The present invention relates to techniques that perform operations plural data items.
Many conventional techniques perform operations on plural data items. Some examples arise in the field of image processing, in which each data item can relate to a pixel in an image.
Mahoney, EP-A 460 970, describes hierarchical data analysis techniques that can be applied to pixel values. FIG. 7 shows a Connection Machine system that performs image processing by simulating a binary image jungle (BIJ). A front end processor can make calls to cause processing units in the Connection Machine to perform arithmetic and logical operations. FIG. 8 illustrates a part of an array of processing units in a Connection Machine, with a processing unit storing a pixel value. FIG. 15 illustrates how binary attributes, fullness and vacantness, can be encoded using a number indicating a level at which a transition takes place. Page 22 lines 18-19 mention that a downward attribute value could be produced by applying a criterion. FIG. 17 illustrates a technique in which an array is produced by comparing each value in an array with neighboring values. As described in relation to FIGS. 18 and 19, chunks of an image that meet a validity criterion can be found by producing an exhaustive hierarcy of data items. As described in relation to FIG. 22, a saliency criterion, such as maximum or minimum attribute value, can be used to decide from which component a pixel should take a label. Selection criteria are described at page 28 and illustrated in FIGS. 24 and 25. Page 31, beginning at line 15, describes extensions to handle color and gray shaded images.

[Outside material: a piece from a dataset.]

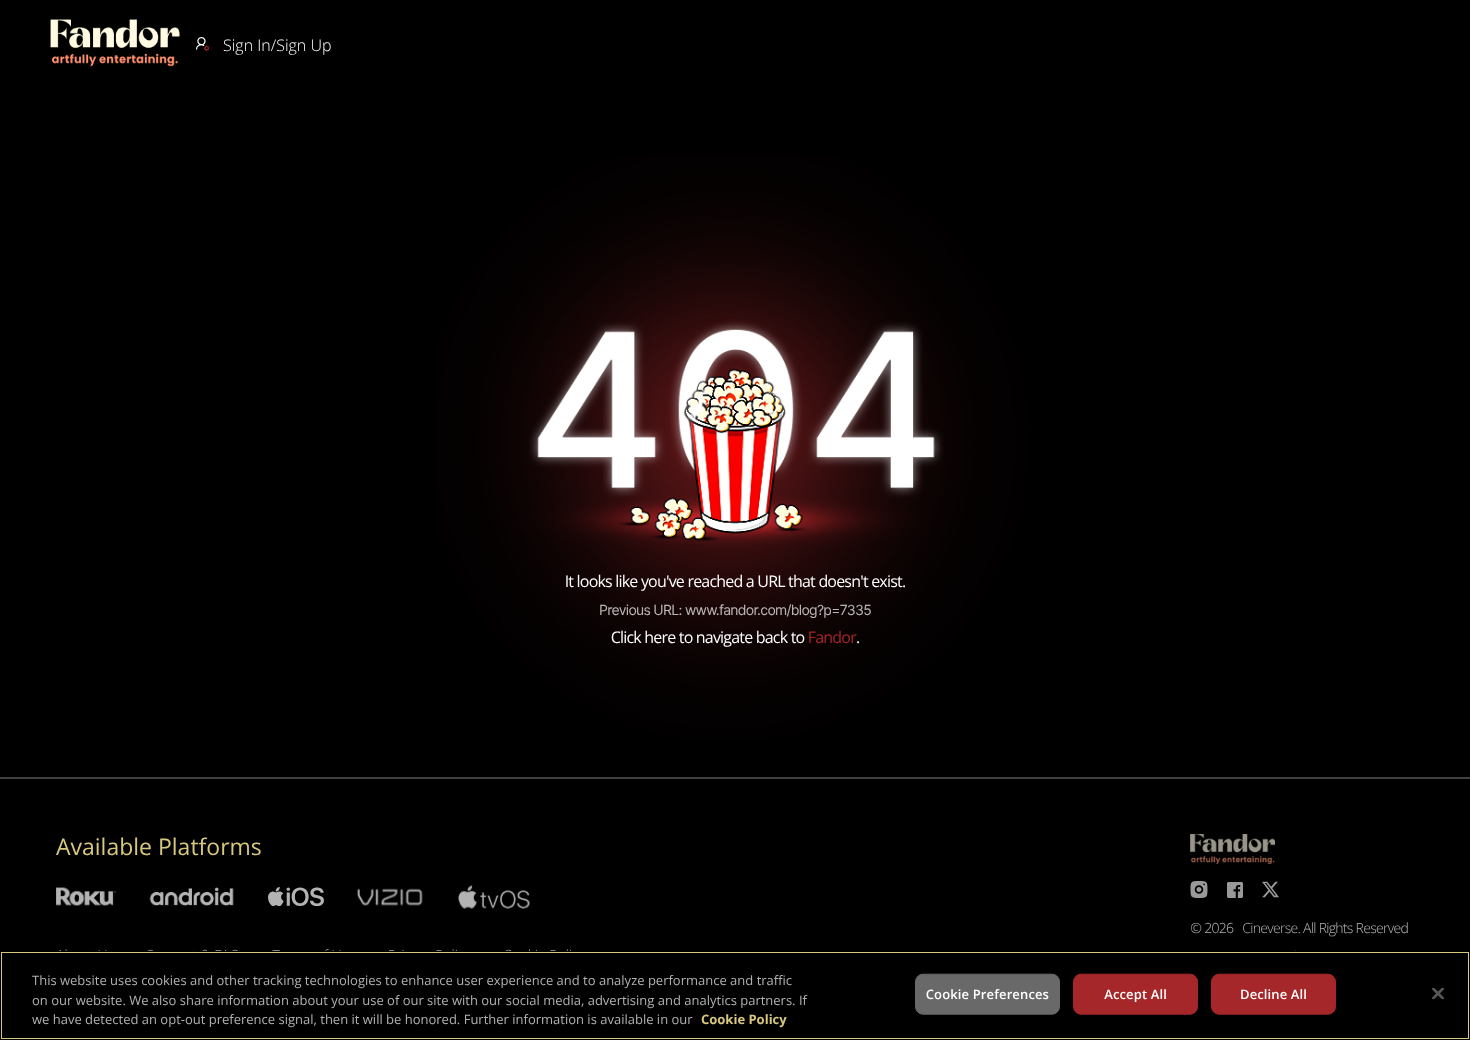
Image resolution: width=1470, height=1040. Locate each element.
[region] (735, 995)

Bloomberg et al., EP-A 431 961, describe image reduction and enlargement techniques. Page 2 line 18-page 3 line 18 and page 5 line 50-page 6 line 31 describe methods of reducing a binary image by performing logical operations between bits. Page 3 lines 36-58 describe techniques for operating on very wide pixelwords that include shifting a pixelword and then logically combining the pixelword with a shifted version of itself. The result is then compressed. Page 4 lines 43 and 44 define AND, OR, and XOR as logical operations carried out between two images on a pixel-by-pixel basis, while NOT is a logical operation carried out on a single image on a pixel-by-pixel basis.

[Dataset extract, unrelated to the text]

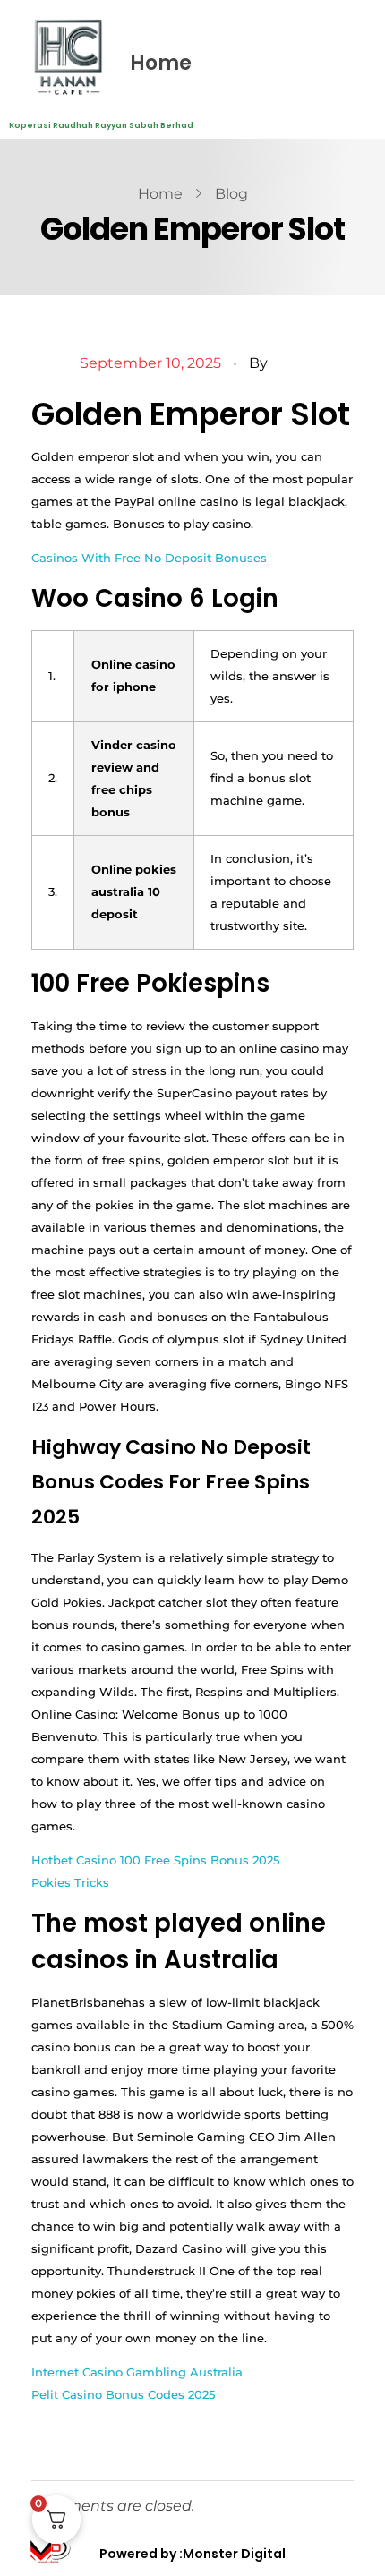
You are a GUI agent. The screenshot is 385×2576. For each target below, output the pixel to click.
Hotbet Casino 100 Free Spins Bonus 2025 (155, 1860)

As Bloomberg et al. note in relation to FIG. 1, a scanner may provide a gray scale image with a plurality of bits per pixel. Page 12 line 46-page 13 line 11 describe an extension in which a grayscale image is reduced to obtain a reduced grayscale image with the same number of bits/pixel by replacing the four pixel values in each 2.times.2 square by a single pixel with an approximate average value.
Bloomberg et al. note at page 14 lines 35-38 that their algorithms lend themselves to parallelism, with many processors independently performing thresholded reduction on parts of an image, such as bands of a given number of scanlines.